I like the ritual of going to the clinic, greeting my patients, seeing the way they walk into the consultation room and arrange themselves on the chair, and watching out for those non-verbal cues and signals that are tell-tale signs of their mental state. Some would also come with their family and I get to see the panorama and colour of their interaction that are usually so instructive.
But I could also see the potential advantages of teleconsulting. Such remote communications would save time and costs for patients in terms of travelling (and possibly reduce that stigmatising feeling that some patients experience coming to the clinic). These sessions would probably be less digressive and more to-the-point.
Some patients might actually feel safer and more relaxed when they are in familiar surroundings, which also provides an opportunity to gain insights into the interplay of their illness and their home environment. As a means of connecting with patients, it is far more accessible.

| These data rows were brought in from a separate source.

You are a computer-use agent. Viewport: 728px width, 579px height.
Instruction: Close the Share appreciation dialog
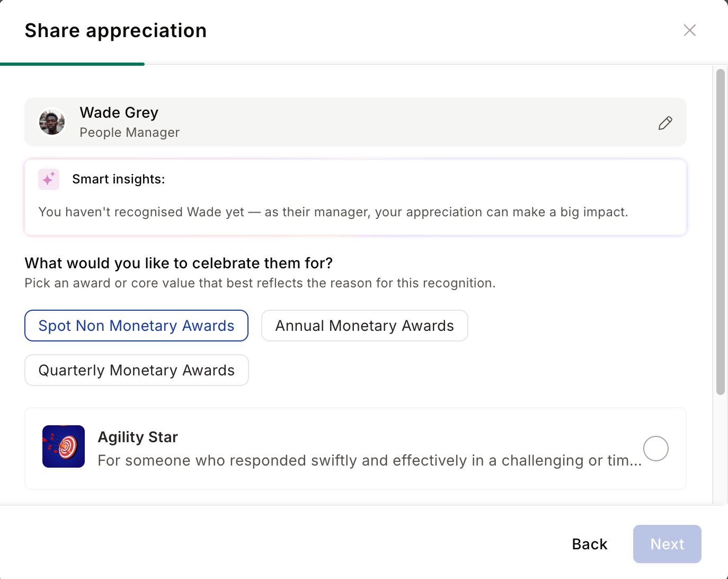click(x=690, y=30)
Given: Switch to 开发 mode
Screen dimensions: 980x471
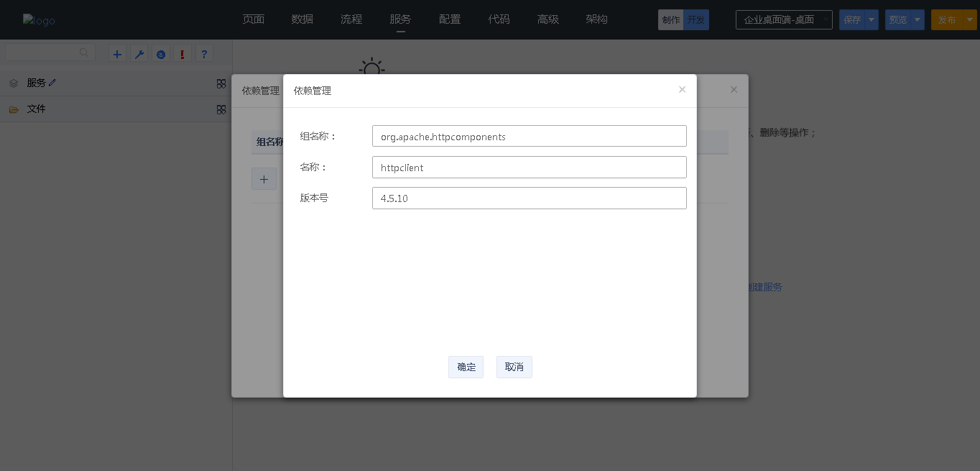Looking at the screenshot, I should 695,20.
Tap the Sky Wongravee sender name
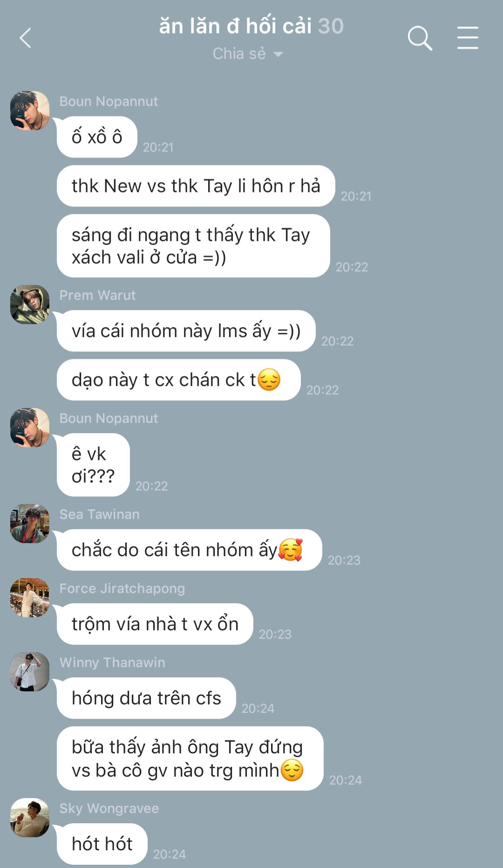 pyautogui.click(x=109, y=808)
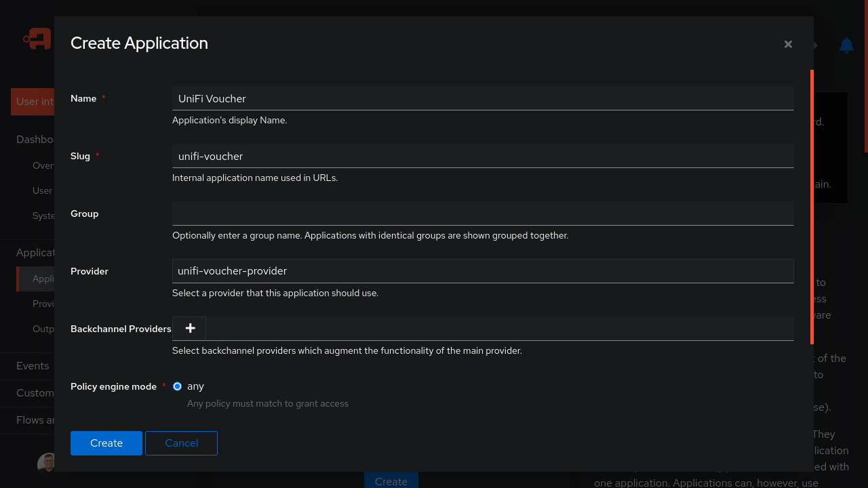868x488 pixels.
Task: Open the Provider selection field
Action: 483,270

As with so many other things that will change in the aftermath of this pandemic, this way of seeing patients could yet be another of the new normal that I will have to accept and adapt to.

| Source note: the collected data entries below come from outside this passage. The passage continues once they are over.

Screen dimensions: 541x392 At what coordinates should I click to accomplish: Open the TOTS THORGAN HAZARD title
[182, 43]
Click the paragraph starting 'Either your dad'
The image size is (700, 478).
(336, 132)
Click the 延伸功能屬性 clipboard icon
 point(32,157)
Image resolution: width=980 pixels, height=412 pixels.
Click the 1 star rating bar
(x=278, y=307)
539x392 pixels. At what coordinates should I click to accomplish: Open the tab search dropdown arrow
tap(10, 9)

I called Adam recently over the phone to suggest we could have a session over the phone (he dislikes using a computer screen as it gives him a bad headache). But he was quite adamant about wanting to see me as we had scheduled, saying that our face-to-face sessions do make him less distressed and not think so much of killing himself.
In this dispiriting and uncertain time, that validation lifted me a bit, though there is this niggling worry about exposing him to this invisible assailant which could be anywhere.
• Professor Chong Siow Ann, a psychiatrist, is vice-chairman of the medical board (research) at the Institute of Mental Health.